Zakiya Dalila Harris' debut novel revolves around a lone black editorial assistant who has to silently suffer microaggressions at a major publishing house. PHOTOS: BLOOMSBURY, COURTESY OF ZAKIYA DALILA HARRIS

Thriller

The Other Black Girl

By Zakiya Dalila Harris
Bloomsbury/ Paperback/ 355 pages/ $29.95/ Available here

4 out of 5

In the prologue of The Other Black Girl, a black woman claws at her itchy, burning scalp as she flees New York by train.

It is a powerful hook that opens African-American author Zakiya Dalila Harris' debut novel - a daring, darkly funny thriller which uses black women's hair, an important part of their identity, as a key motif in its narrative.

The novel revolves around Nella, the lone black editorial assistant who has to silently suffer microaggressions at a major publishing house.

When a new black girl, Hazel, joins the team, Nella is eager to make friends.

But Hazel begins to eclipse her in office popularity and threatening notes start showing up on Nella's desk, demanding she leave her job. Soon, Nella is swept up in a conspiracy far bigger than her career.

Harris crafts a truly ominous atmosphere, depicting the office as a place of horror as Nella spirals into paranoia - the claustrophobic walls, the printer humming away, the cubicles obscuring colleagues from view and the dimmed lights after hours.

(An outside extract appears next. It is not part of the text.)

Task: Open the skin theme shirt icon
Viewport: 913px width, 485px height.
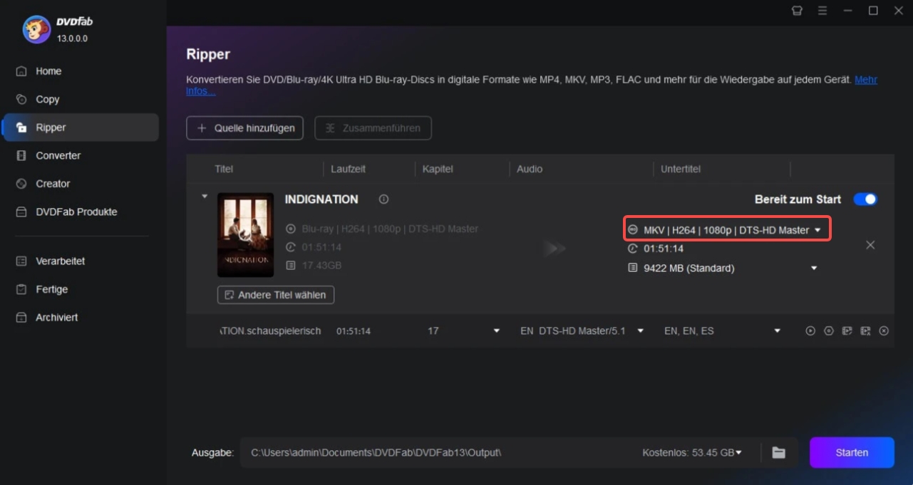Action: click(797, 11)
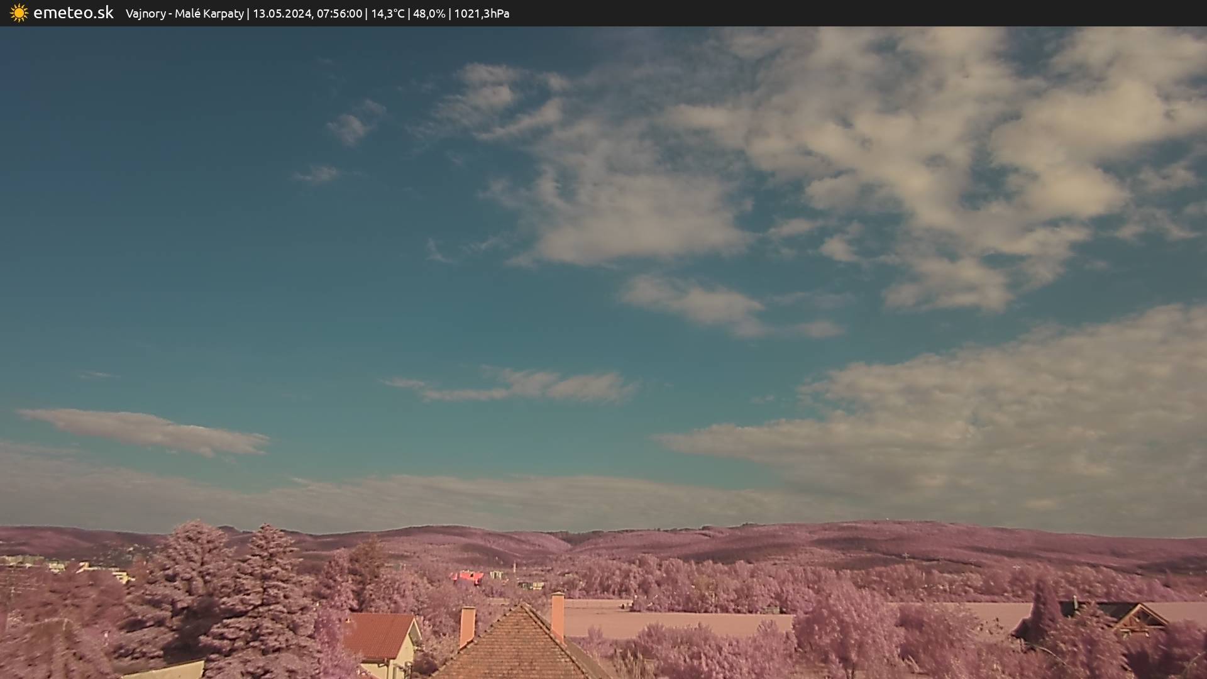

The book is primarily a workplace drama about how fraught and exhausting it is to be a minority employee, even in an ostensibly liberal industry like publishing.

Harris - who worked for three years in publishing, an industry that remains predominantly white - depicts that tension brilliantly.

She makes one feel the visceral weight on Nella's chest as she carefully considers her every move so that she remains acceptable to her all-white colleagues and bosses, while also staying loyal to her black identity.

Hazel's arrival deepens Nella's insecurity over how culturally black she really is, having grown up in white spaces and chemically relaxed her natural hair for years.

The book also weaves in the stories of three other black women: Nella's idol Kendra Rae, a legendary editor who disappeared at the height of her fame; prolific author Diana, who used to be Kendra Rae's best friend; and Shani, a recently fired magazine employee.

When all the strands come together, the novel switches gears from workplace satire to science-fiction horror, a sharp left turn that makes it feel as though you are reading two different books. But it is so entertainingly told that it sustains one's interest throughout.

By the time it arrives at its bold, brutal ending, it has deftly served up the fissures within the black community and shown how horrifying it can be to be a minority.

If you like this, read: Such A Fun Age by Kiley Reid (Bloomsbury, 2020, $18.95, available here), about a young black babysitter who is wrongly accused of kidnapping her white employer's child while shopping at a high-end supermarket.